The Comptroller General shall periodically conduct such additional studies and submit reports to Congress on changes to Medicare payments policies, methodologies, and rates and coverage policies and methodologies as the Comptroller General determines appropriate, in consultation with the Committee on Ways and Means and the Committee on Energy and Commerce of the House of Representatives and the Committee on Finance of the Senate.

(Pub. L. 111–148, title III, §3403(b), title X, §10320(b), Mar. 23, 2010, 124 Stat. 506, 952.)

References in Text

The Social Security Act, referred to in par. (1)(A), is act Aug. 14, 1935, ch. 531, 49 Stat. 620. Title XVIII of the Act is classified generally to this subchapter. For complete classification of this Act to the Code, see section 1305 of this title and Tables.

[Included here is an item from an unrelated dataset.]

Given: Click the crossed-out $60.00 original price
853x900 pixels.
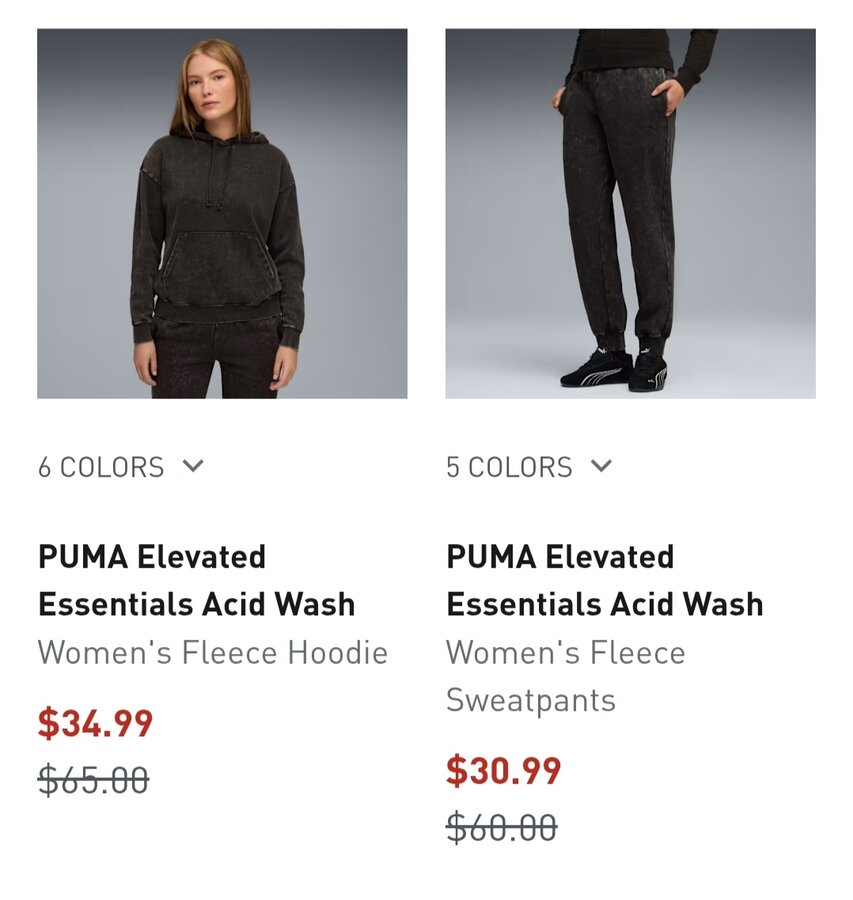Looking at the screenshot, I should [x=502, y=828].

Subsection (a), referred to in par. (1)(A), means subsection (a) of section 3403 of Pub. L. 111–148, which enacted section 1395kkk of this title and amended section 207 of Title 18, Crimes and Criminal Procedure.

Codification

Section was enacted as part of the Patient Protection and Affordable Care Act, and not as part of the Social Security Act which comprises this chapter.

Change of Name

“Independent Payment Advisory Board” substituted for “Independent Medicare Advisory Board” on authority of section 10320(b) of Pub. L. 111–148, set out as a note under section 1395kkk of this title.

1 See References in Text note below.